👑 Additional Helper Function to make Your Life Easier
| # import packages
import scimap as sm
import anndata as ad
|
| # Load the data that we saved in the last tutorial (with ROIs added)
adata = ad.read_h5ad('/Users/aj/Dropbox (Partners HealthCare)/nirmal lab/resources/exemplarData/scimapExampleData/scimapExampleData.h5ad')
|
classify
The sm.hl.classify
function allows users to annotate cells based on the presence or absence of certain markers, providing the option to apply classifications across the entire dataset or within specific subsets, such as groups of cells that have already been phenotyped or clustered. This functionality is especially useful for quickly determining the percentage of cells expressing a particular marker within a subset of interest. A prerequisite for using this function is that gating has been performed and the rescale function has been applied, as it relies on threshold-based classification.

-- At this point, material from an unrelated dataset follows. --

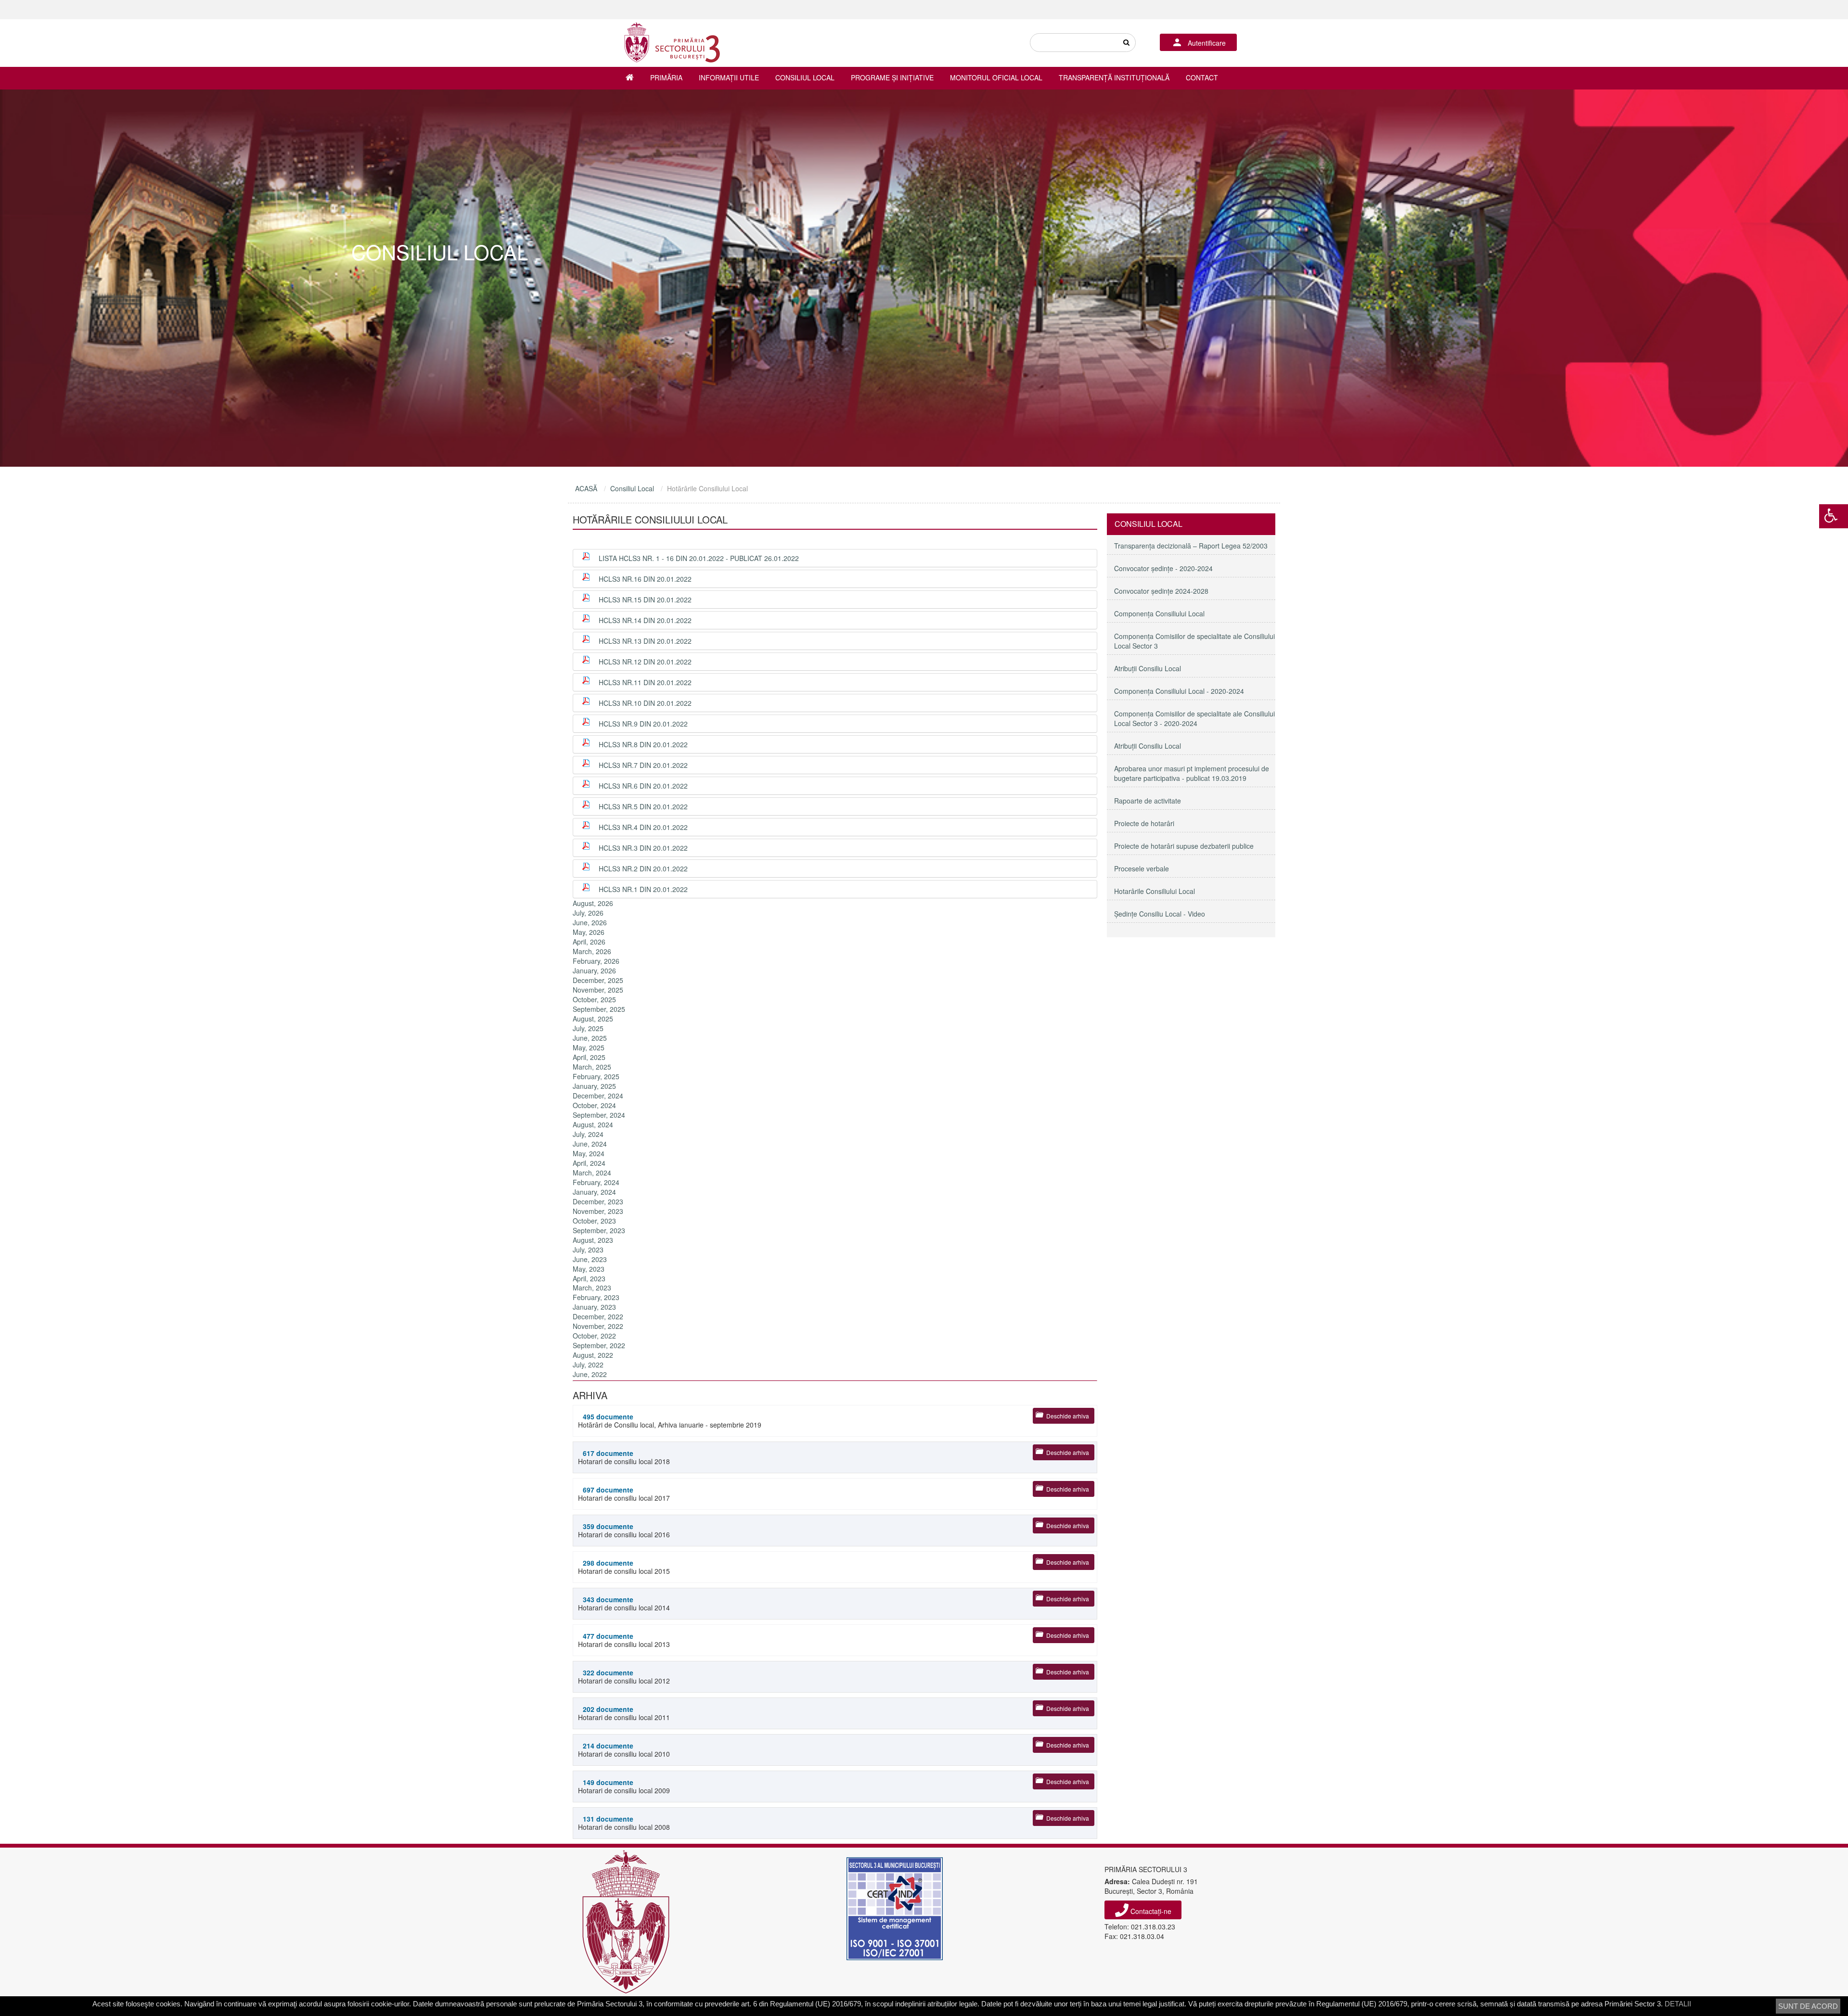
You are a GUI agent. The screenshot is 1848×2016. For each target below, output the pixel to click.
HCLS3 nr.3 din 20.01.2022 (643, 848)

Index(['ELANE', 'CD57', 'CD45', 'CD11B', 'SMA', 'CD16', 'ECAD', 'FOXP3',
'NCAM'],
dtype='object')
| # I am going to find out how many cells are CD45 and FOXP3 positive and ECAD negative likely indicating Tregs
adata = sm.hl.classify(adata, pos=['CD45', 'FOXP3'], neg=['ECAD'], collapse_failed=False, label='T_cell_classification')
|
| # let's look at the results
adata.obs['T_cell_classification'].value_counts()
|
dropFeatures
The sm.hl.dropFeatures
function simplifies the refinement of an adata object by allowing users to selectively exclude markers, cells, metadata columns, and particular cell groups.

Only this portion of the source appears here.